The DBs tab, unsurprisingly, empowers you to administer any databases you want to use from the sites handled by roxen server; from creating and grouping up to moving, backing up, browsing and tweaking or dropping databases at your leisure. You will also find some info on the backend MySQL database used internally by Roxen.
Below the main subtab, Databases, you find a list of the registered databases and what sites have what access rights to their contents; N for no rights, R for read and W for both read and write rights. At the far right is indicated whether the database resides in the internal database - the MySQL database shipped with Roxen, or if it's a remote, external database, and finally how big its contents is, altogether.
The databases are grouped together in database groups by category; there's the ones used by Roxen itself for the documentation tab and the local storage (holding all sorts of caches, for example), and then there may be any number of other groups created by modules or yourself as an administrator for your own purposes.
You create a database group of your own by clicking the Create new group button. If you intend to have several databases created or imported right away from a particular MySQL server, you may write a database URL to that server, leaving out the (already filled-in) mysql:// part, for example root@dbhost. This will prompt you with a list of all the databases available at dbhost to import into the group right away, relieving you of some boring work.
The group name won't show up in the main view until you have put some databases in it, either by importing this way, or by creating a new database, assigning it to the group. Be sure to come up with intuitive group names do write good comments of the purpose of your database groups, as a reminder to yourself and the co-administrators of your server, if any; they will most likely be happy you did. :) You may review this comment at any time by clicking on the database group name in the Databases view.
Each database name on the left on the Databases tab is a clickable that link zooms in on the database in question, showing its database URL, the tables it holds, how many rows they have and the total size of the table's data - you may resort the list by clicking on either column. Clicking on a table reveals a brief list of its fields.
Below the list is a text field where you may write SQL queries of your own, to browse or alter its contents, or perform any other administrative actions your database engine might support via its SQL interface. The query is run right away when you press the Run query button, and its results printed below the textfield on the result page. When zooming down on a table you haven't already performed a query on, the query field suggests listing all columns declared as text, integers and similar readable data. Should you select blobs that turn out to be images, Roxen graciously presents them to your browser as image links instead of huge blobs of binary data - try looking at the image cache for GButton in the local database, for instance.
Creating New Databases
At the bottom of the Databases page, you can create or add new databases to the list with the Create new database button. The name you choose for the database will be the name you use as the db attribute of queries using the <emit sql> tag later on, so it's a good idea to use a name that is easy to type and identify the database for the RXML author.

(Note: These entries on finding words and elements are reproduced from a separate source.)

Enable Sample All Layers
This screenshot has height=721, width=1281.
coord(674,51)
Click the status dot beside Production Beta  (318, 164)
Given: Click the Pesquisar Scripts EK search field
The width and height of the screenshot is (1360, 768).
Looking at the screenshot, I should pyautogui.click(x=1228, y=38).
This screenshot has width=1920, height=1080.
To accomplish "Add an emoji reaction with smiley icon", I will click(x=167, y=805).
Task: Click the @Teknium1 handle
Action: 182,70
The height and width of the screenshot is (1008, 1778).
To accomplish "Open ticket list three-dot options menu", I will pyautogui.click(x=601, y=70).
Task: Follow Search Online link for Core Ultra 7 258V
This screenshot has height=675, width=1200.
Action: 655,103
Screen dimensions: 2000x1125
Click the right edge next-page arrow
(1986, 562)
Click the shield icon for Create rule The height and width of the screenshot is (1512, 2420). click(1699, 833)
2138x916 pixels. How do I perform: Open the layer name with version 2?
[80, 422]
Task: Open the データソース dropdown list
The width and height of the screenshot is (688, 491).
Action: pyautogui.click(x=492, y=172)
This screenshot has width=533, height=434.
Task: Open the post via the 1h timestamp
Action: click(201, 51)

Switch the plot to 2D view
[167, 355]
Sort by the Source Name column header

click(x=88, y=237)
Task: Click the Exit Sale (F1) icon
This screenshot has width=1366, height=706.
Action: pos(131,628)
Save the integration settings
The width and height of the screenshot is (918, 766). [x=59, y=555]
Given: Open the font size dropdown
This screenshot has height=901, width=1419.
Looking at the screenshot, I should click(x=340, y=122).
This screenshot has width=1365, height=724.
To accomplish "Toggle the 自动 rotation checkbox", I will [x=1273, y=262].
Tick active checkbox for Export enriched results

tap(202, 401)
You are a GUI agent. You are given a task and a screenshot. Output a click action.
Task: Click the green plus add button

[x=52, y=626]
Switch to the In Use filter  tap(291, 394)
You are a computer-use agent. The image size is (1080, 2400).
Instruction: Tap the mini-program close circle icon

An internal database will be both created (in the bundled internal MySQL database) and added to the view, whereas an external database will just be added - if it didn't exist, an error is reported. When creating an external database, you must fill in a database URL to the database server (e g mysql://root@dbhost/), or to a particular database itself (such as mysql://root@dbhost/customers). The database will be listed below the category of your choice, and when you create internal databases, the category can also decide in what database server the database will be created. Again, you are encouraged to add a helpful comment about the database; it will be shown when browsing the database later on, so here is where you write the reminders you will later wish you had given the effort to write, trying to get reaquainted with the dusty old database from last year. :-)
When focusing a database, a new array of action buttons is made available:
All databases backed-up using the Make a backup button above end up below this subtab, and upon restoring one, you are prompted of what tables you want and what database to read them back to. If you want to read them back to a new database, be sure to create one first. The default choice is the source database it was backed up from.
In the list, organised by database name, you will see the paths to all database backups, when they were made, their name and buttons to restore or delete them. Deleting a backup is performed with no questions asked, so be sure to know what you are up to.
The last subtab, finally, lists current status info and details on what the bundled MySQL server is up to, version information, active connections and various other useful debugging data.